De verzoeksters hebben tegen deze besluiten beroep ingesteld en vroegen de voorzieningenrechter om een voorlopige voorziening. De zitting vond plaats op 12 juli 2021, waar de verzoeksters en hun gemachtigde aanwezig waren, evenals de vertegenwoordiger van de verweerder. Tijdens de zitting werd ook een tolk, mevrouw H. Malwand-Barak, ingeschakeld.

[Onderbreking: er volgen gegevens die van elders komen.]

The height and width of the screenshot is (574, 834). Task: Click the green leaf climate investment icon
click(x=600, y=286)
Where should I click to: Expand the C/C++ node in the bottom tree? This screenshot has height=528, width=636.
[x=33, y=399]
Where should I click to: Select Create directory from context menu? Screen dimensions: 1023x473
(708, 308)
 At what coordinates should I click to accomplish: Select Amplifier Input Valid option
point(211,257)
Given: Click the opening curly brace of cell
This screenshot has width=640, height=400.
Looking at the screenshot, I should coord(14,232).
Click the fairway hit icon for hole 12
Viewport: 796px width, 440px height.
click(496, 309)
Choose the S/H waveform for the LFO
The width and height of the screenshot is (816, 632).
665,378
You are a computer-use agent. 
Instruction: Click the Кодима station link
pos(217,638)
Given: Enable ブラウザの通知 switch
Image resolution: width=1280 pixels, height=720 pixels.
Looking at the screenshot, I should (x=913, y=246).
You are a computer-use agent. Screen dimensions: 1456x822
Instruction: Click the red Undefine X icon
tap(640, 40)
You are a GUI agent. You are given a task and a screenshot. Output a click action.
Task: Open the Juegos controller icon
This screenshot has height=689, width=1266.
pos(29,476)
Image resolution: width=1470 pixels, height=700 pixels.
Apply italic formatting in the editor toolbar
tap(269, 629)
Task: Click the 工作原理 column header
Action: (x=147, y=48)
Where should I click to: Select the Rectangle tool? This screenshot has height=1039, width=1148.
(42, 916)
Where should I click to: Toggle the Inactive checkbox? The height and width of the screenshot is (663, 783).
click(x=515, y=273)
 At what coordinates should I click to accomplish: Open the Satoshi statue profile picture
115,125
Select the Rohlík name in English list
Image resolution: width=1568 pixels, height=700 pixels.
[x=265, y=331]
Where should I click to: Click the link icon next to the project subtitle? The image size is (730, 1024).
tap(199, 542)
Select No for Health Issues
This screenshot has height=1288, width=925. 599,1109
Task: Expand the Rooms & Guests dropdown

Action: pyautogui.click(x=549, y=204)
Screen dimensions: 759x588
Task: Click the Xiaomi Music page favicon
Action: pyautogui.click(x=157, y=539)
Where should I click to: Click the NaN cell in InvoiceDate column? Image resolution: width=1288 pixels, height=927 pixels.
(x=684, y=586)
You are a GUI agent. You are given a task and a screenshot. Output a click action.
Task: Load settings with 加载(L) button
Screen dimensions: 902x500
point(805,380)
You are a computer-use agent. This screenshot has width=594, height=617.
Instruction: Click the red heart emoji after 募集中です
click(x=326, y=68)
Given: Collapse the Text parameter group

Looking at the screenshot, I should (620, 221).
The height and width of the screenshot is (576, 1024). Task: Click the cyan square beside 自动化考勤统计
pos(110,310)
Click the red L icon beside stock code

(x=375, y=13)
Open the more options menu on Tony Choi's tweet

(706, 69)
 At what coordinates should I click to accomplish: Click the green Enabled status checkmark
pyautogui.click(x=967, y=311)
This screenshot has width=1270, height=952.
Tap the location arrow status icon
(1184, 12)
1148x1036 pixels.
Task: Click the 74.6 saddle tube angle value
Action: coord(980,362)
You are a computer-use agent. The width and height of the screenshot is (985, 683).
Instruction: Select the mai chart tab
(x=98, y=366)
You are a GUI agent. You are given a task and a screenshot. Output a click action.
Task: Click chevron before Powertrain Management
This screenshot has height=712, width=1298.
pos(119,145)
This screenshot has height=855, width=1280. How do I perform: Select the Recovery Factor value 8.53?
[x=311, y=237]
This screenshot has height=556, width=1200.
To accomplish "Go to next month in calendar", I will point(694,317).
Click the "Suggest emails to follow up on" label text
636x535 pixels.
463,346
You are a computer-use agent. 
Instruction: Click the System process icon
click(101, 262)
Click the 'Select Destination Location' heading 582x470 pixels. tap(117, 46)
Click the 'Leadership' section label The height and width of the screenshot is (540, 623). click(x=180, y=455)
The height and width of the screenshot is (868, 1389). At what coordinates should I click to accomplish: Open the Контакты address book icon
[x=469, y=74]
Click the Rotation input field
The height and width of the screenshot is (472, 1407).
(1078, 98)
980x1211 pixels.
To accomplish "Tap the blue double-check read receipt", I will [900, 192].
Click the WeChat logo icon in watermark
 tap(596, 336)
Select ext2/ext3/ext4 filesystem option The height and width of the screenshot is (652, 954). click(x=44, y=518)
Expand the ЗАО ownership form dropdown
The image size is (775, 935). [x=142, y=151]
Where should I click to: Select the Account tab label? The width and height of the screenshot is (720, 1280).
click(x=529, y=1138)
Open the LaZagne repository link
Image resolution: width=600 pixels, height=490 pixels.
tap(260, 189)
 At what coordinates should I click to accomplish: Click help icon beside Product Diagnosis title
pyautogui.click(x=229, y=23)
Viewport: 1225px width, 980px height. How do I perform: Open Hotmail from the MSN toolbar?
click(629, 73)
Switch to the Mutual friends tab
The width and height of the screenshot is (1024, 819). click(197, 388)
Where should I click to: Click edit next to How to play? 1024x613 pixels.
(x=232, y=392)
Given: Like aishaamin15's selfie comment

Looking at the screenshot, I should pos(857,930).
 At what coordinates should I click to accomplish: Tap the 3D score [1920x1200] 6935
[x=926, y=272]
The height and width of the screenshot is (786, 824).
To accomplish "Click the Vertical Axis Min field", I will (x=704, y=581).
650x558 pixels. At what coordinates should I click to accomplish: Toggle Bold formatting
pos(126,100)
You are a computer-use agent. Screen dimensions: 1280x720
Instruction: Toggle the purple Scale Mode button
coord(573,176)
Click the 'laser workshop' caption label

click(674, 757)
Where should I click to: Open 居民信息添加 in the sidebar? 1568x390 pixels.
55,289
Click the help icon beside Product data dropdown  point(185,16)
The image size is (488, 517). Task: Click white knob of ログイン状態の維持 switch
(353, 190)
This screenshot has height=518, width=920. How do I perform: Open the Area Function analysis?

De voorzieningenrechter heeft op 22 juli 2021 uitspraak gedaan en de verzoeken om voorlopige voorzieningen afgewezen. Dit gebeurde omdat er inmiddels uitspraak was gedaan op de beroepen in de aanverwante zaken NL21.9786 en NL21.9784, waardoor de noodzaak voor een voorlopige voorziening verviel. De voorzieningenrechter heeft ook geoordeeld dat er geen aanleiding was voor een proceskostenveroordeling. De uitspraak is gedaan door mr. G.P. Loman, in aanwezigheid van griffier mr. L.Y. Wong, en is openbaar gemaakt via rechtspraak.nl.